**Task details:**
Count the lines in the items below that contain the string "label". Reply with the number only.

**Extracted material:**
· · ·

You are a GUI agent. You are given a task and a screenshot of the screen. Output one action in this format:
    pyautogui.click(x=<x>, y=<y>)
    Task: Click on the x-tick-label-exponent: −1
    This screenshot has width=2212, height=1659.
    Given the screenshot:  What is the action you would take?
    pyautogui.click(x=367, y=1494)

· · ·

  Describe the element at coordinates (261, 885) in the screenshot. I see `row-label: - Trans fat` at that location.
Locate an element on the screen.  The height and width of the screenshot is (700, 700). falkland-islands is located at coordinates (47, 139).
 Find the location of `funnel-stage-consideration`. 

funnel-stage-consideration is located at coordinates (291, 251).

· · ·

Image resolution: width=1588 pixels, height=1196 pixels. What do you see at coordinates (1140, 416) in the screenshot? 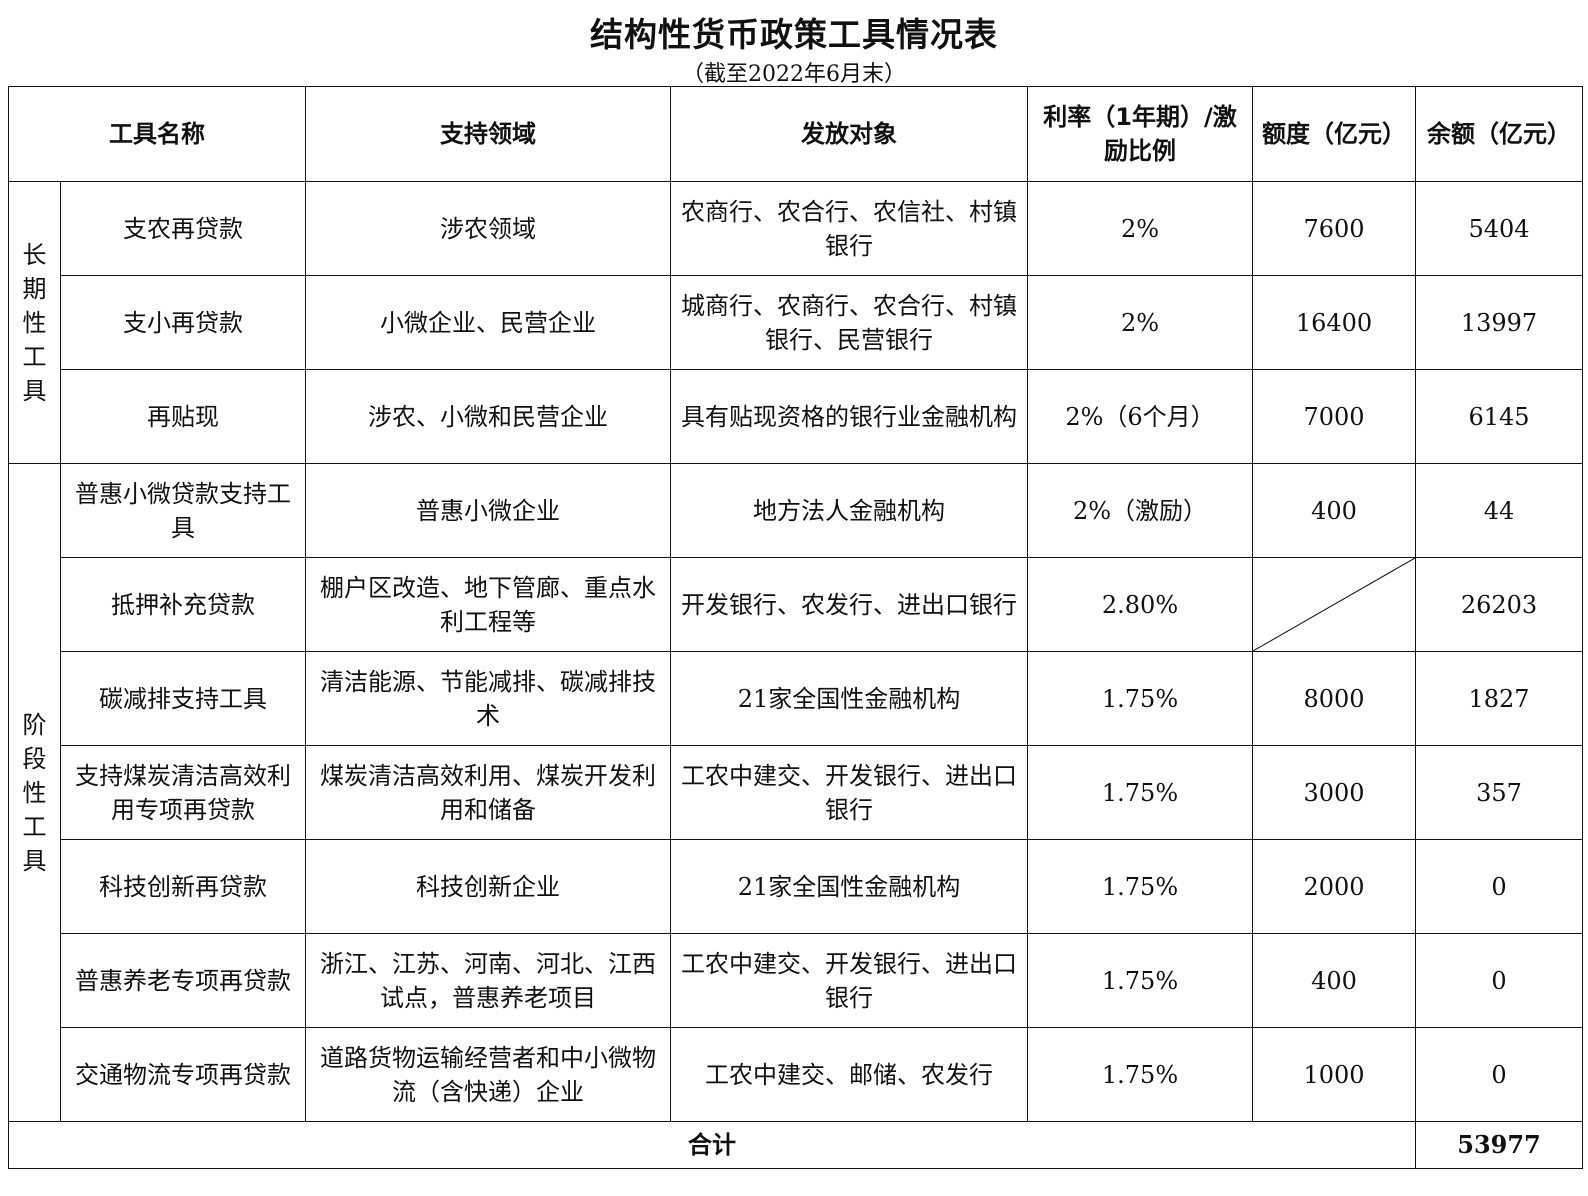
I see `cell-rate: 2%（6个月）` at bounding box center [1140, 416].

· · ·

**Answer box:**
2